PROBLEM: Please copy the records exactly as they appear, with all pictures left out.

RECORDS TO USE:
╔══
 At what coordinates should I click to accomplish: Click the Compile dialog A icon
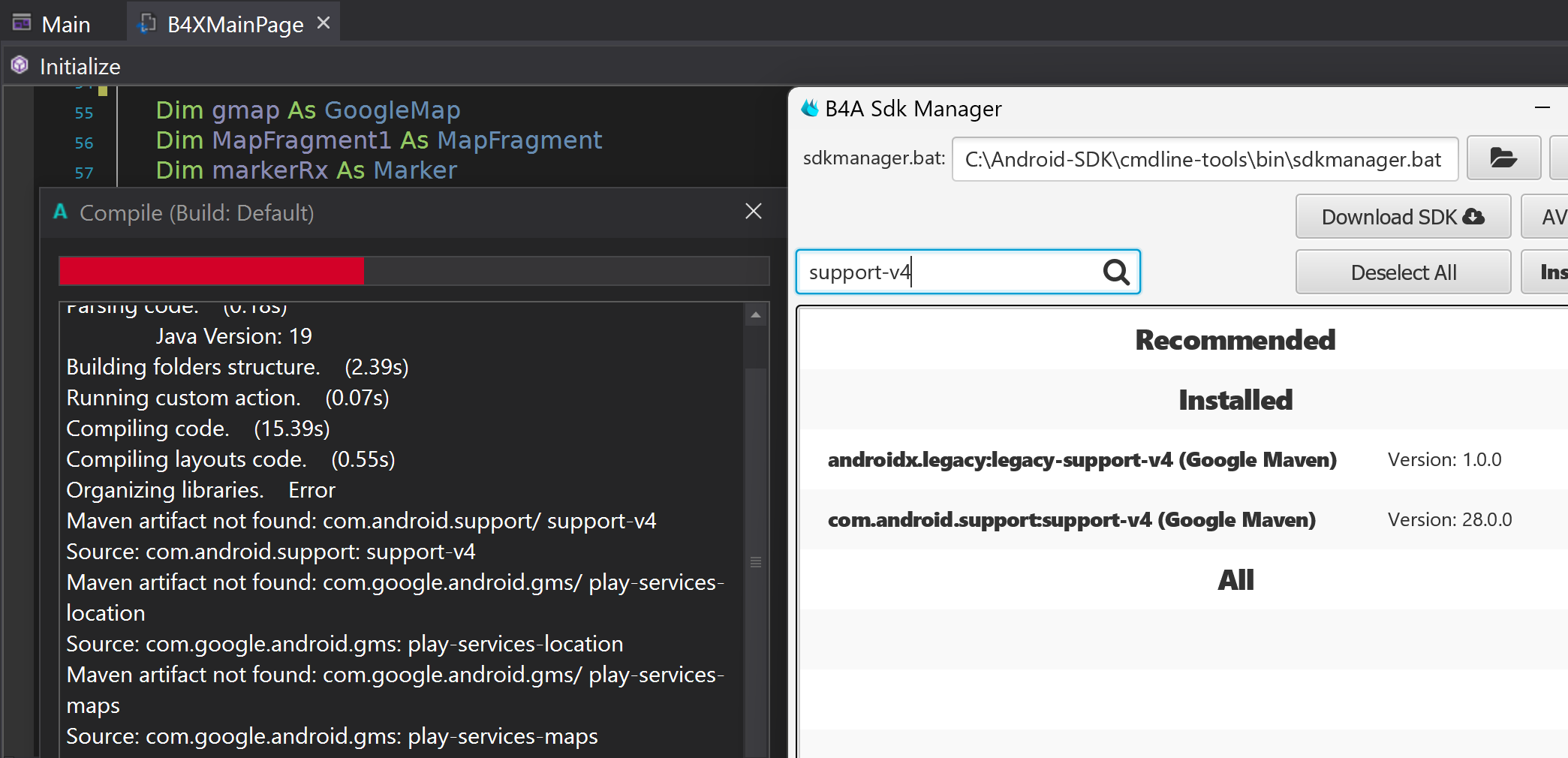click(61, 212)
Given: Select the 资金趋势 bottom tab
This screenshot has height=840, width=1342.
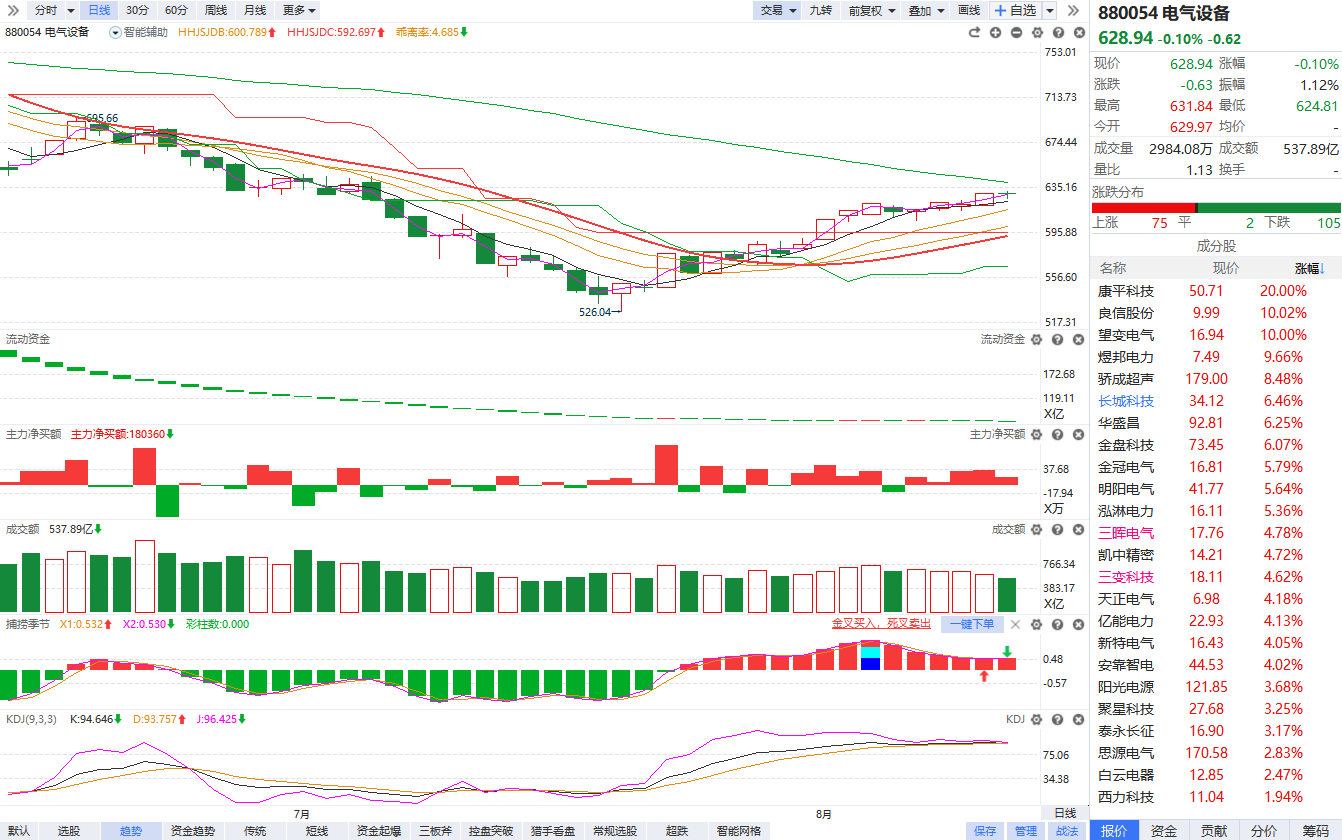Looking at the screenshot, I should click(192, 831).
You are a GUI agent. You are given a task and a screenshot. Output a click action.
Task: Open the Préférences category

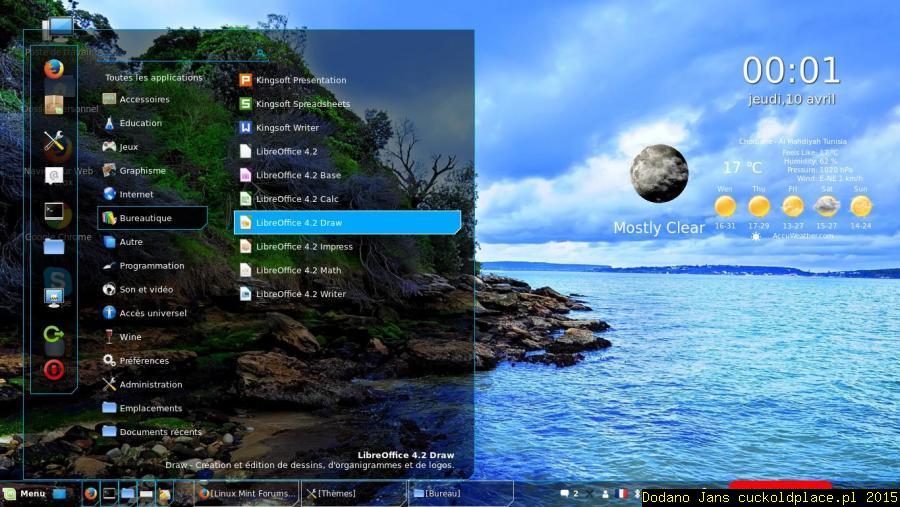click(x=143, y=361)
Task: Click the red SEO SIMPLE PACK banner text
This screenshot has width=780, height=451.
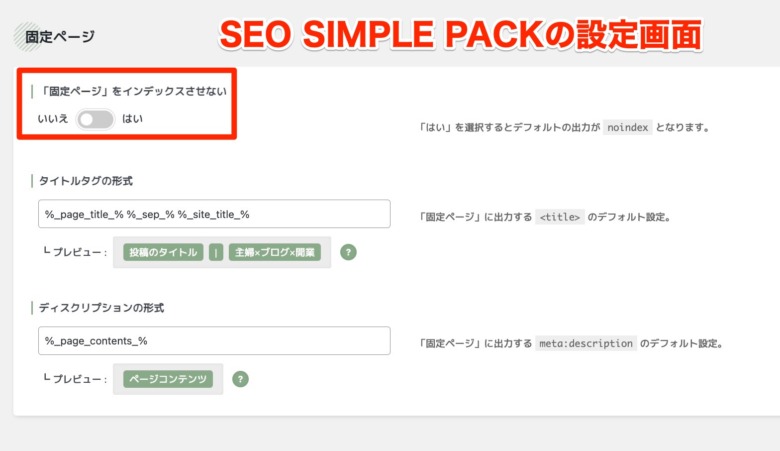Action: pyautogui.click(x=460, y=35)
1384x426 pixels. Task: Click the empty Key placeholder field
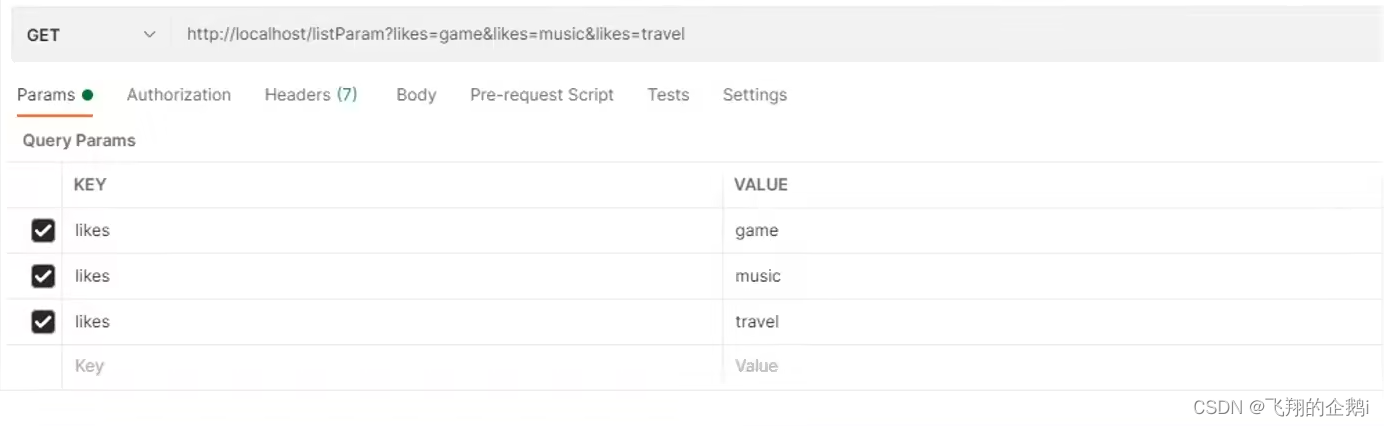(392, 367)
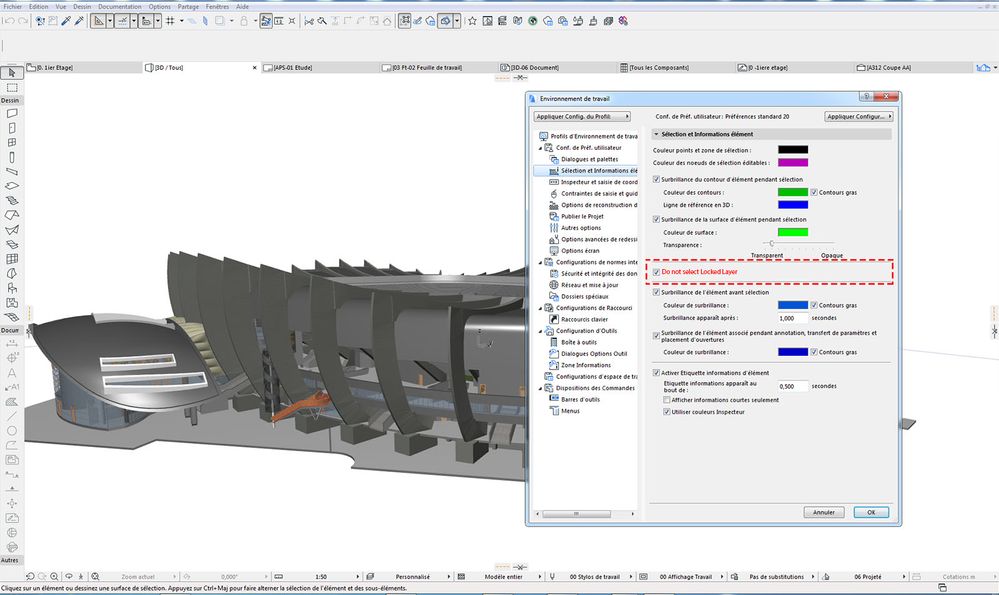Toggle the grid snap icon
Image resolution: width=999 pixels, height=595 pixels.
[170, 20]
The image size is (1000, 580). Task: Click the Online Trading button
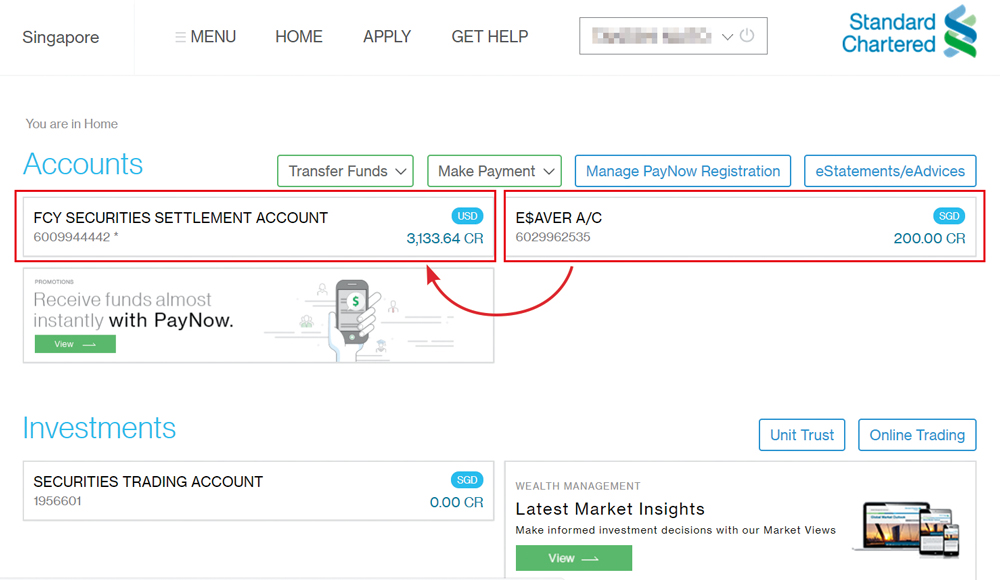point(917,435)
╚══
YOUR SOLUTION:
 At what coordinates should I click to accomplish: Click the Compile dialog A icon
click(61, 212)
Given: Select the 资金趋势 bottom tab
This screenshot has height=840, width=1342.
Looking at the screenshot, I should click(192, 831).
You are a GUI agent. You are given a task and a screenshot. Output a click action.
Task: Open the Préférences category

click(x=143, y=361)
Task: Click the red SEO SIMPLE PACK banner text
This screenshot has width=780, height=451.
Action: pyautogui.click(x=460, y=35)
1384x426 pixels. Task: Click the empty Key placeholder field
(392, 367)
Toggle the grid snap icon
Image resolution: width=999 pixels, height=595 pixels.
[170, 20]
The image size is (1000, 580). Task: Click the Online Trading button
point(917,435)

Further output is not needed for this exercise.